Sylvia
Plath, corazón torturado, abrió la puerta de su horno un día frío
de marzo y metió dentro la cabeza para no volver más. Se metió en
ese horno como quien atraviesa una puerta al más allá, como quien
entra en un lugar nuevo y mejor. Como si volviera, incluso, al
vientre materno, al estado de eterna felicidad e inconsciencia.
Antes,
nos había dejado una obra llena de dolor y personalidad que aún hoy
es leída como el manifiesto de una infelicidad díficilmente
superable.

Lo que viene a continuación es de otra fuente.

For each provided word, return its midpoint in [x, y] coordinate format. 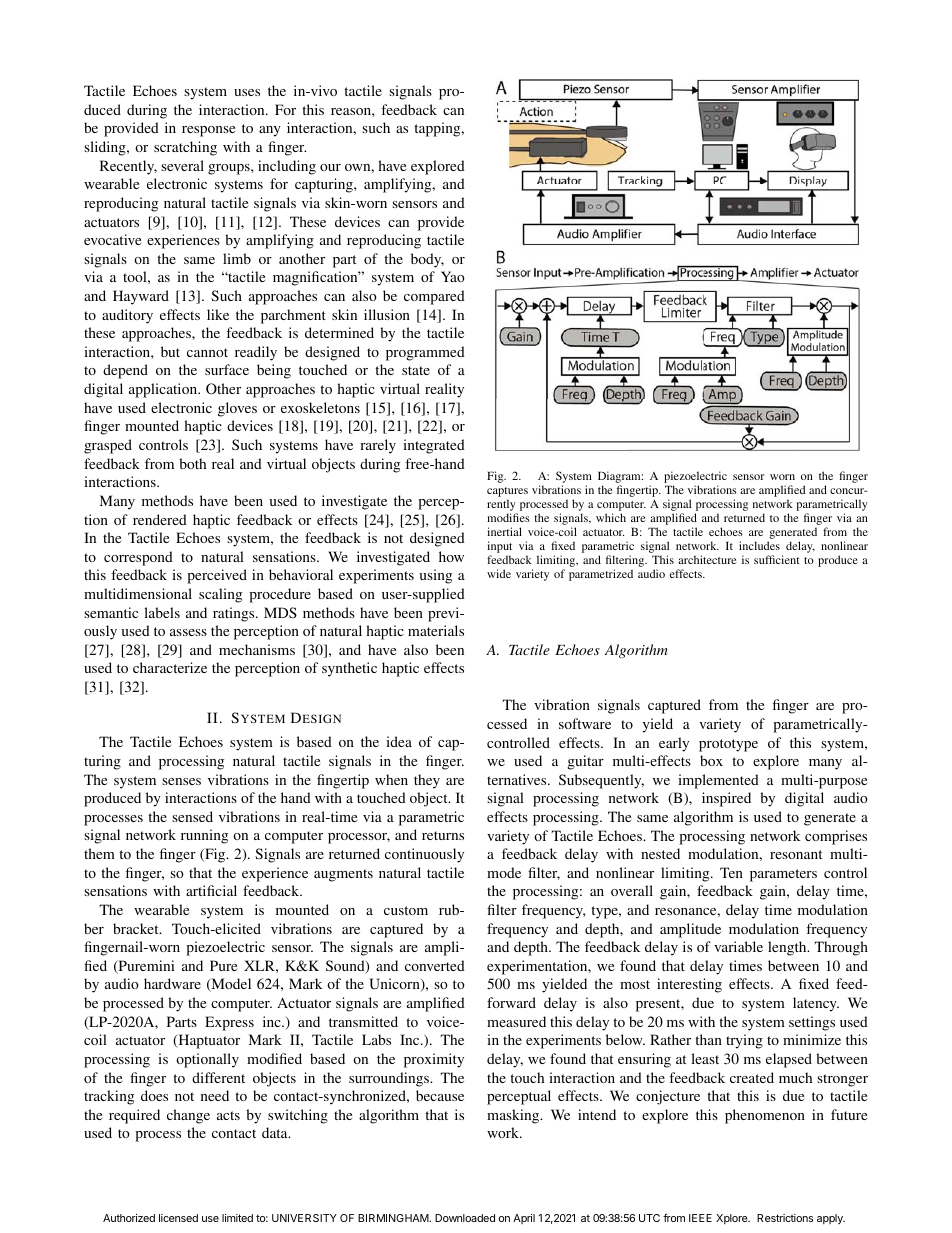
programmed [425, 353]
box [711, 760]
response [208, 131]
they [427, 781]
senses [181, 781]
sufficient [777, 559]
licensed [178, 1218]
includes [759, 545]
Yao [453, 276]
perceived [217, 576]
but [170, 351]
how [451, 556]
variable [738, 946]
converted [435, 965]
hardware [172, 983]
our [330, 167]
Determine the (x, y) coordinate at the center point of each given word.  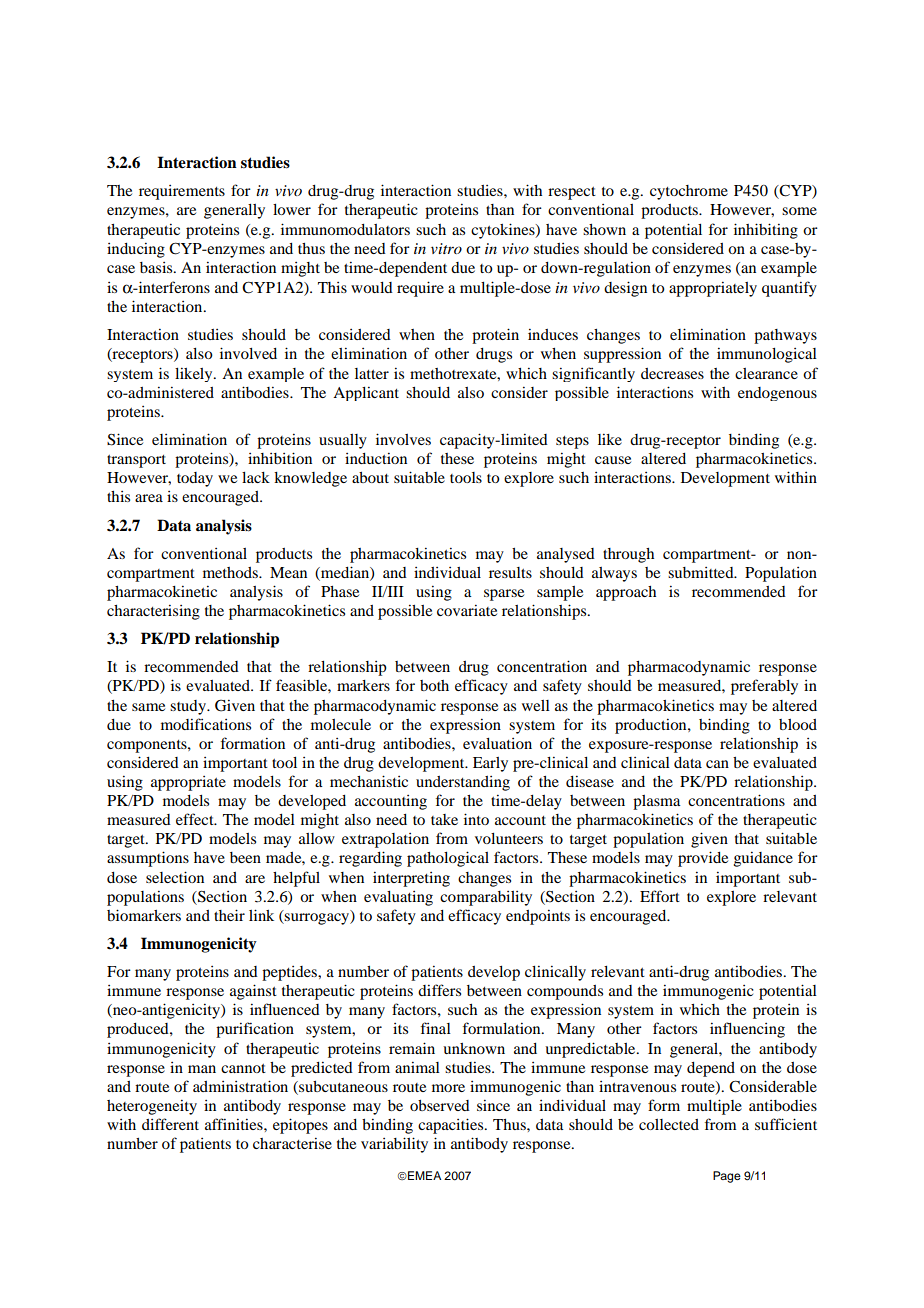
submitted (702, 572)
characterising (153, 612)
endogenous (777, 394)
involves (403, 439)
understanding (463, 783)
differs (439, 990)
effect (196, 819)
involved (248, 353)
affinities (235, 1124)
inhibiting (766, 231)
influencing (747, 1030)
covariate (467, 610)
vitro (446, 248)
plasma (657, 802)
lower (292, 209)
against (253, 992)
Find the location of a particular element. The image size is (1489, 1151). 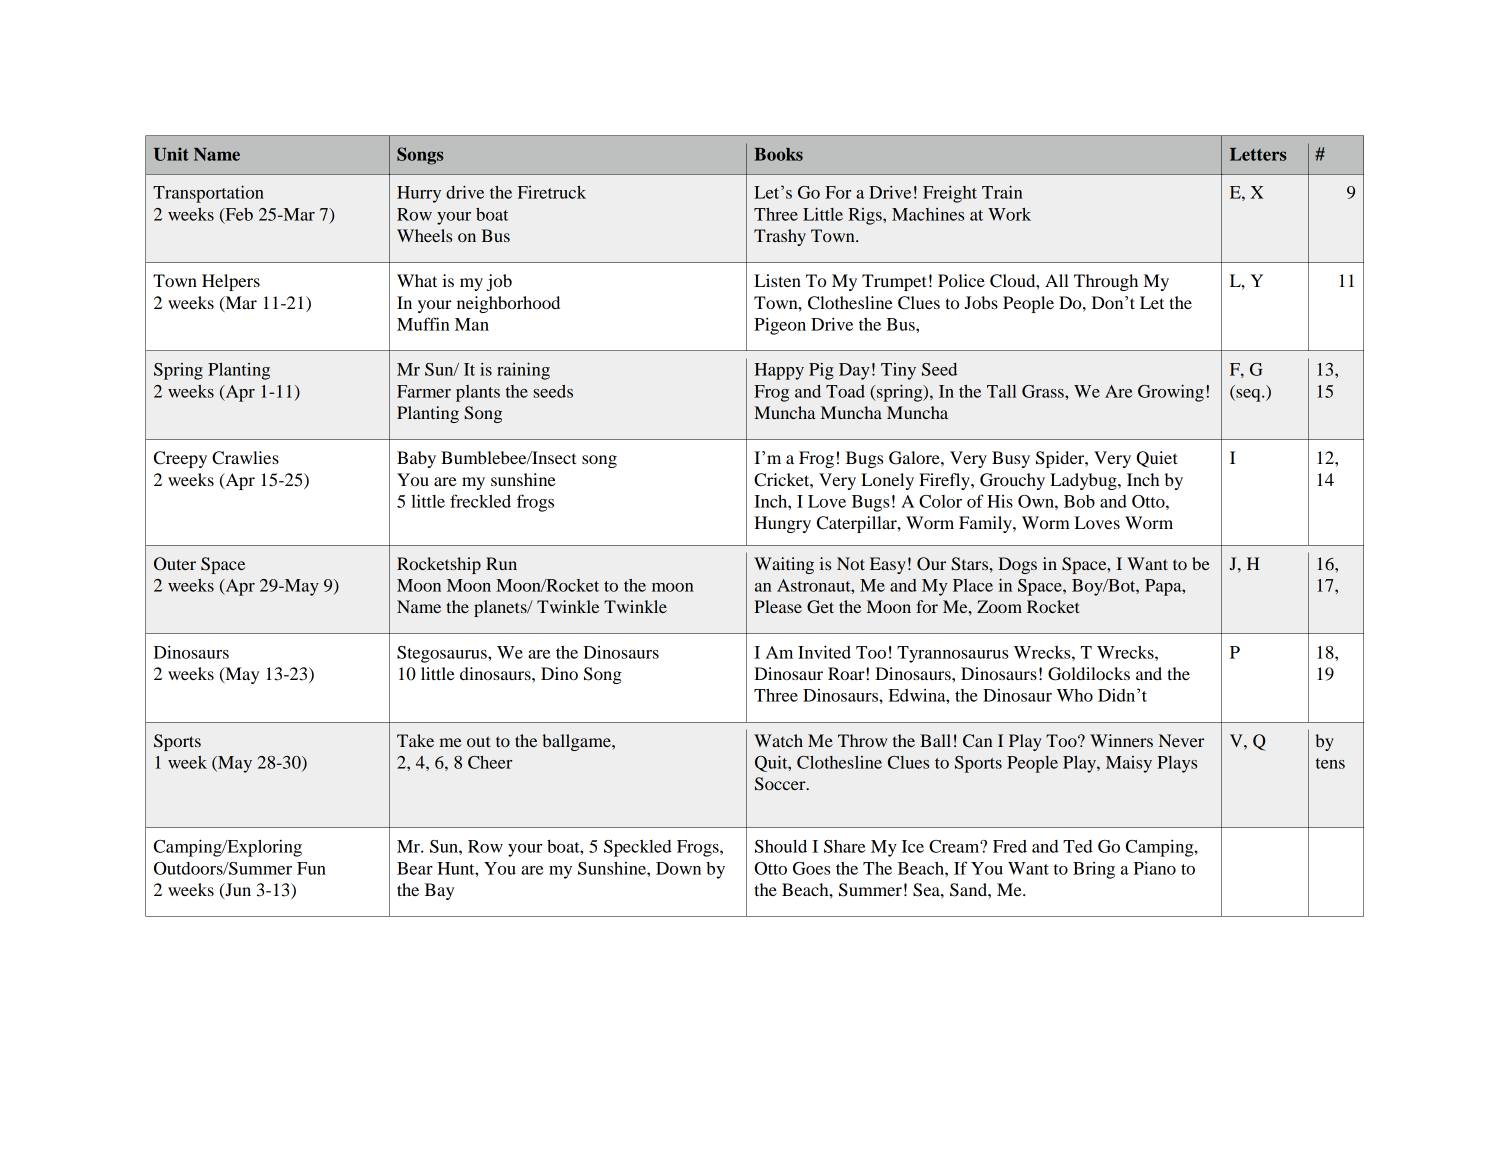

Fun is located at coordinates (311, 868).
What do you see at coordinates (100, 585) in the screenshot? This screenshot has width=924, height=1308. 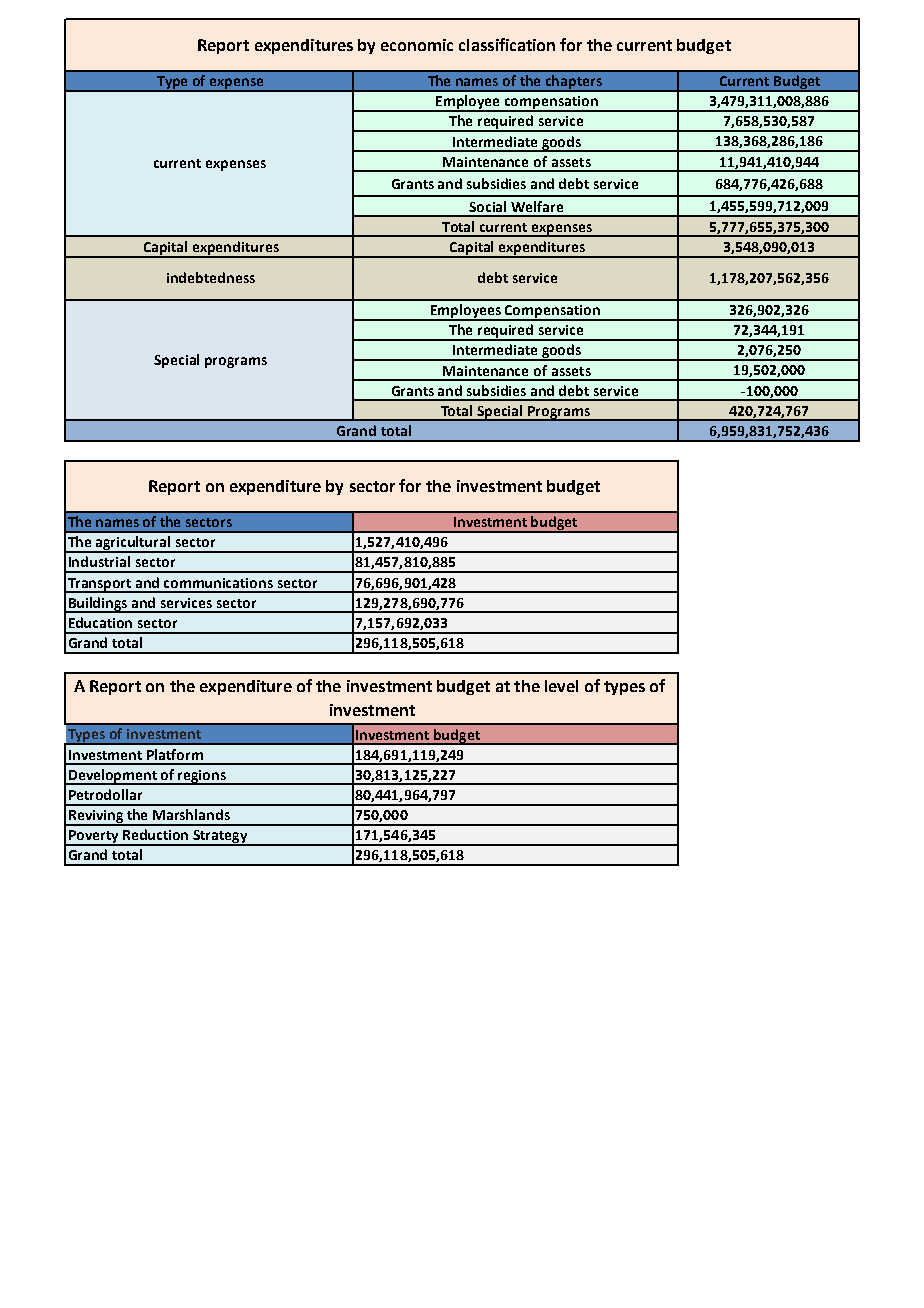 I see `Transport` at bounding box center [100, 585].
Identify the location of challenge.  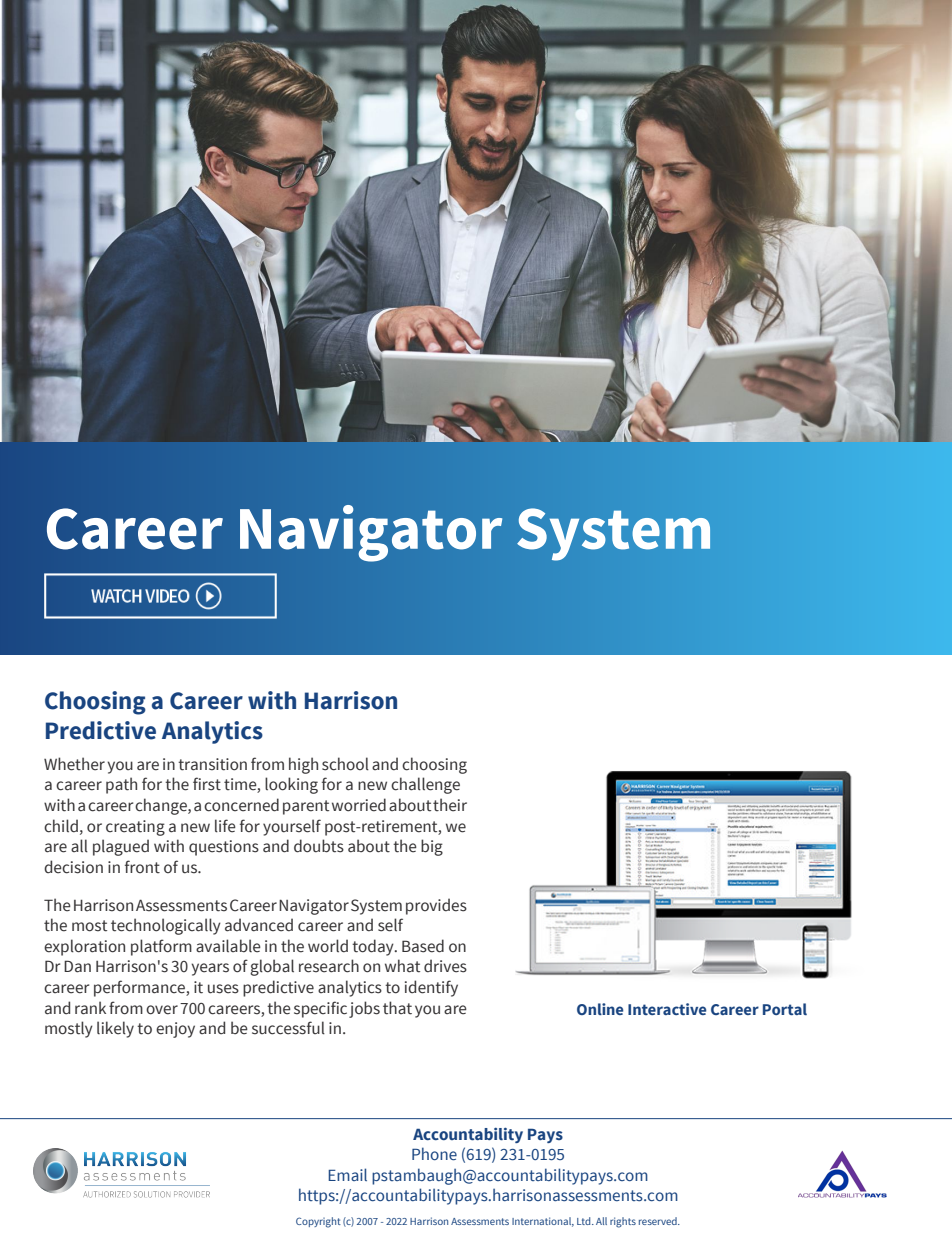
(425, 785).
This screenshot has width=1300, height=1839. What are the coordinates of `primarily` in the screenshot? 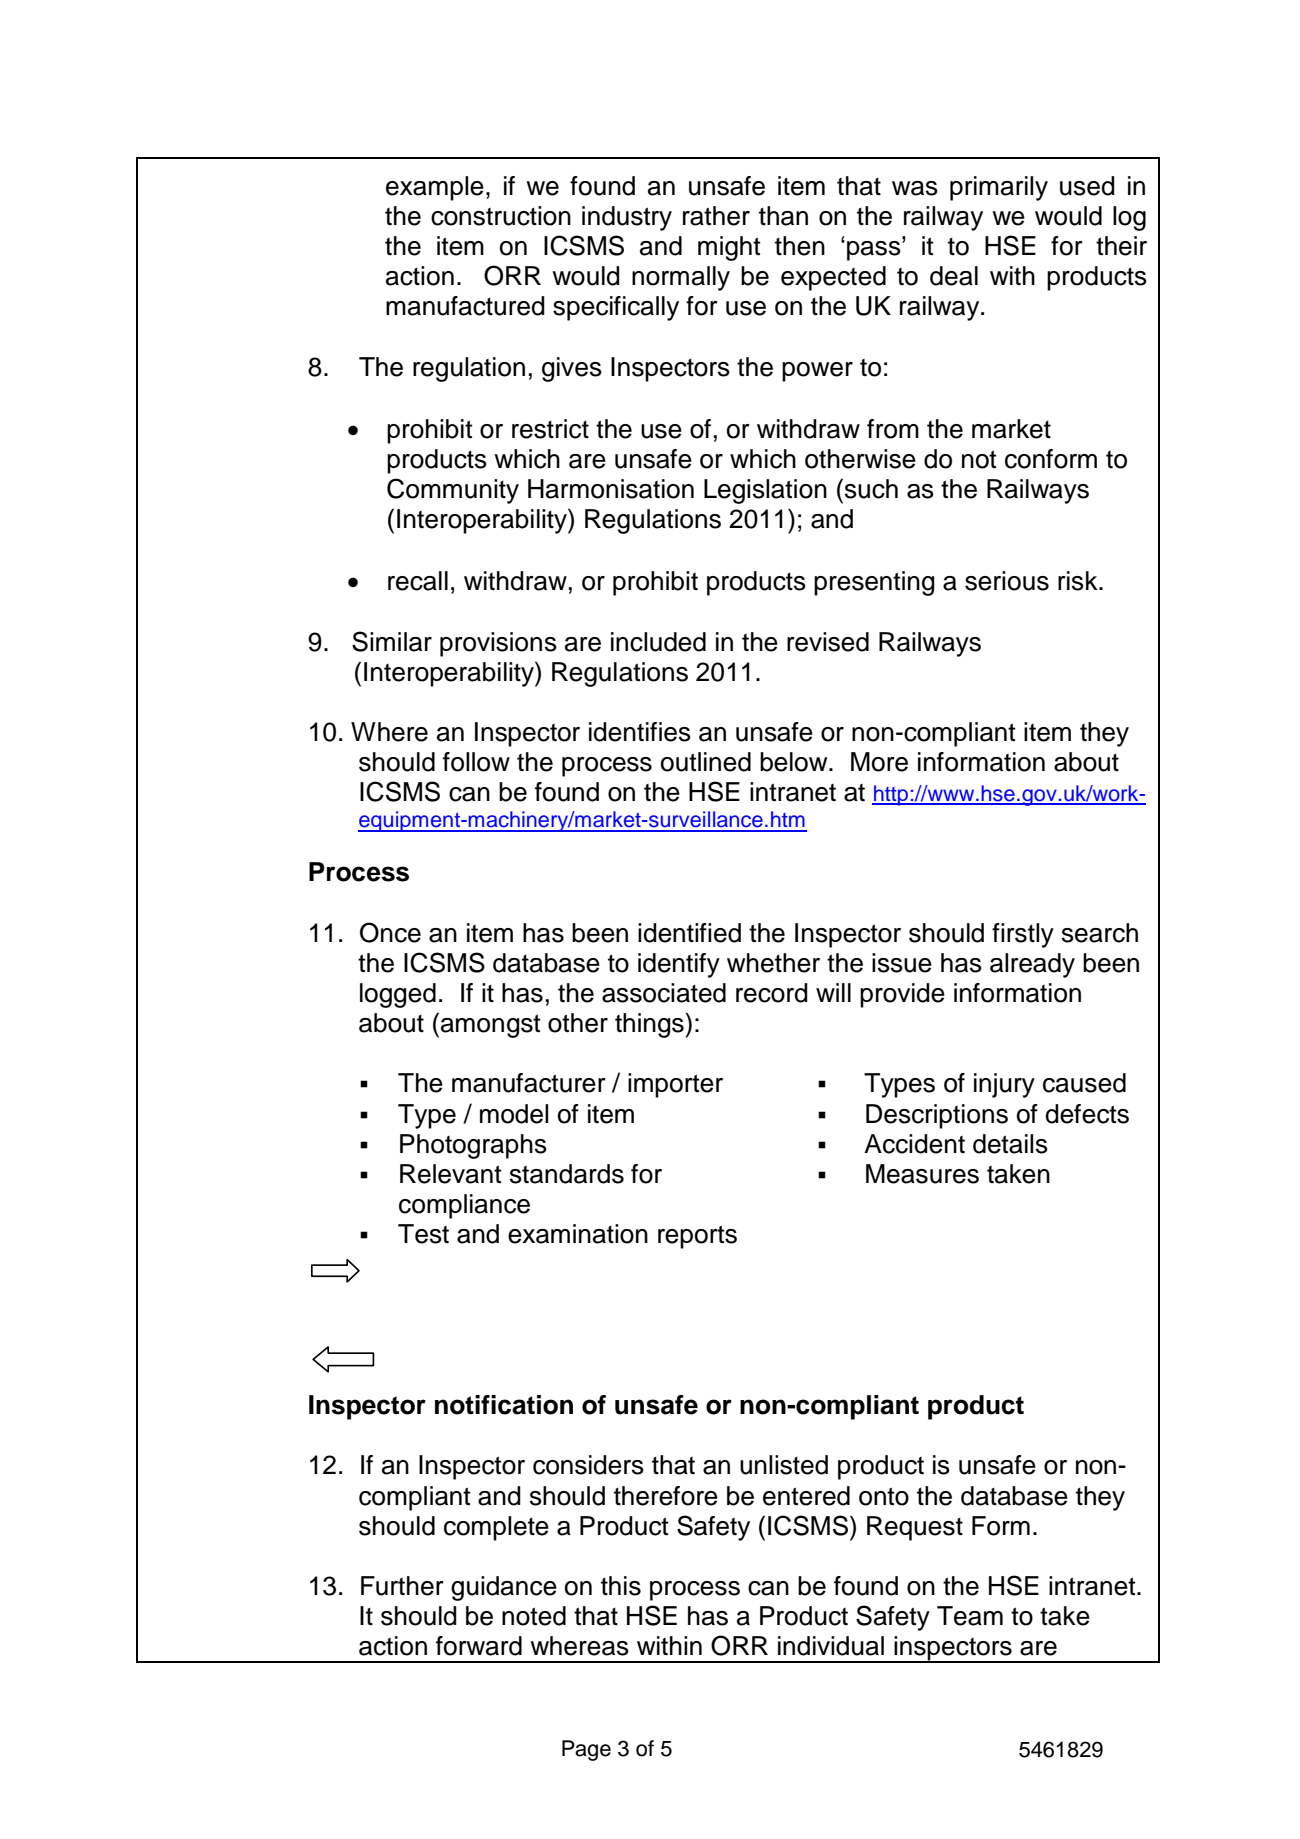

Plath, autora de la poesía confesional, lo que en España
vendría a ser la poesía de la experiencia personal, se cuenta a sí
misma en su obra, cuenta su vida y su dolor, y también sus alegrías,
su pasión, sus esperanzas.
Antes
de meter la cabeza en el horno en un día de invierno en Londres (en
Febrero en Londres el horno parece mucho más acogedor que la calle,
mucho más acogedor que el metro o el frío o la lluvia), había
dejados escritos un buen número de poemas y una novela, La campana
de cristal, que también es casi una autobiografía.
Su
poesía, que se puede encontrar en español e incluso en edición
bilingüe tanto en visor, como en ariel, como en Bartleby, está
marcada por su vida: varios intentos de suicidio, internamientos
psiquiátricos, dos hijos con un hombre que acabaría por dejarla y
un posible trastorno bipolar contraen y elevan su poesía a tonos
dramáticos, épicos, tiernos, nimios.
Mito
del sufrimiento y del dolor, mujer torturada pero de inmenso talento,
Plath inspiró una canción de Ryan Adams, varias películas y
sobretodo a muchos autores y a muchas personas anónimas. Con apenas
31 años abrió la puerta del horno y entró en un mundo mejor. Al
menos en uno en el que pensaba que evitaría el dolor.